RIGHE DI DATI:
↓↓↓

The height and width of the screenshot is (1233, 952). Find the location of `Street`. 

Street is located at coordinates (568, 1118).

↑↑↑
↓↓↓

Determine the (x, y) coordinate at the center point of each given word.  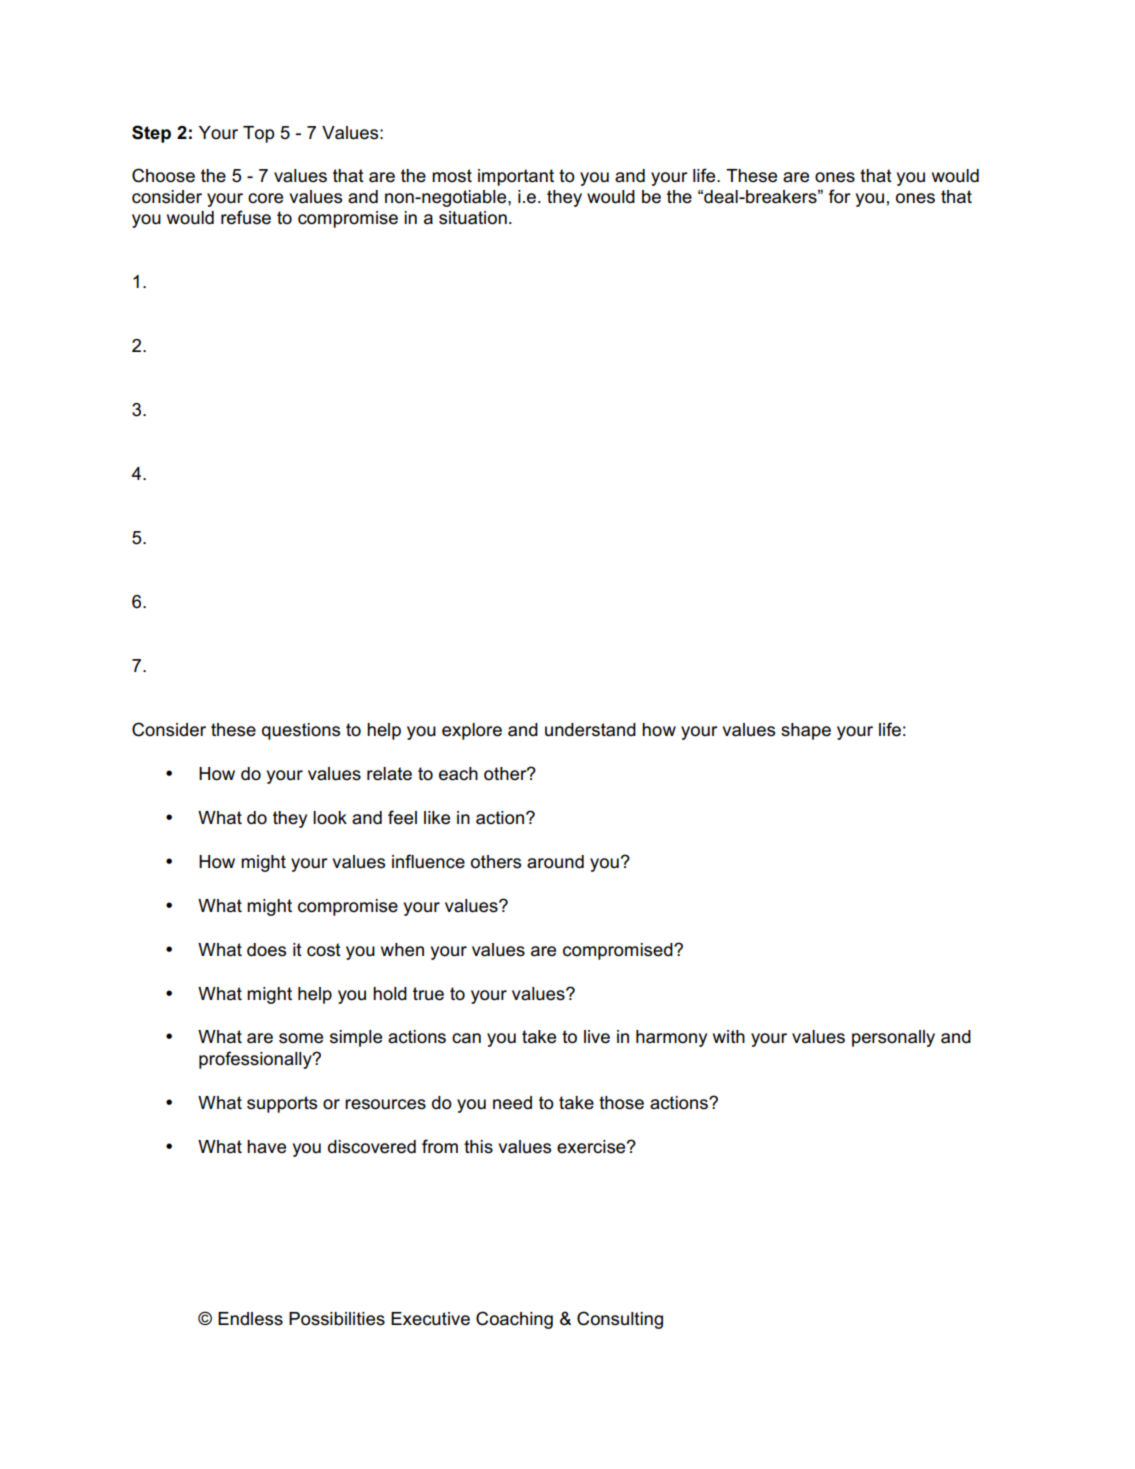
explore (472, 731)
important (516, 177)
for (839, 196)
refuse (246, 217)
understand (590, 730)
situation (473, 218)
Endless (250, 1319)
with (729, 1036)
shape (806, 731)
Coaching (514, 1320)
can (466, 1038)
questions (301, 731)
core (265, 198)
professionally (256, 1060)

↑↑↑

CONSEGNA:
Restituisci come lista JSON di stringhe le righe dell'elenco, partendo da quella che contiene "with (729, 1036)" e terminando con quella che contiene "professionally (256, 1060)", entrambe incluse. Usa una stringa per ogni riga e ometti le righe vuote.

RISPOSTA:
[
  "with (729, 1036)",
  "shape (806, 731)",
  "Coaching (514, 1320)",
  "can (466, 1038)",
  "questions (301, 731)",
  "core (265, 198)",
  "professionally (256, 1060)"
]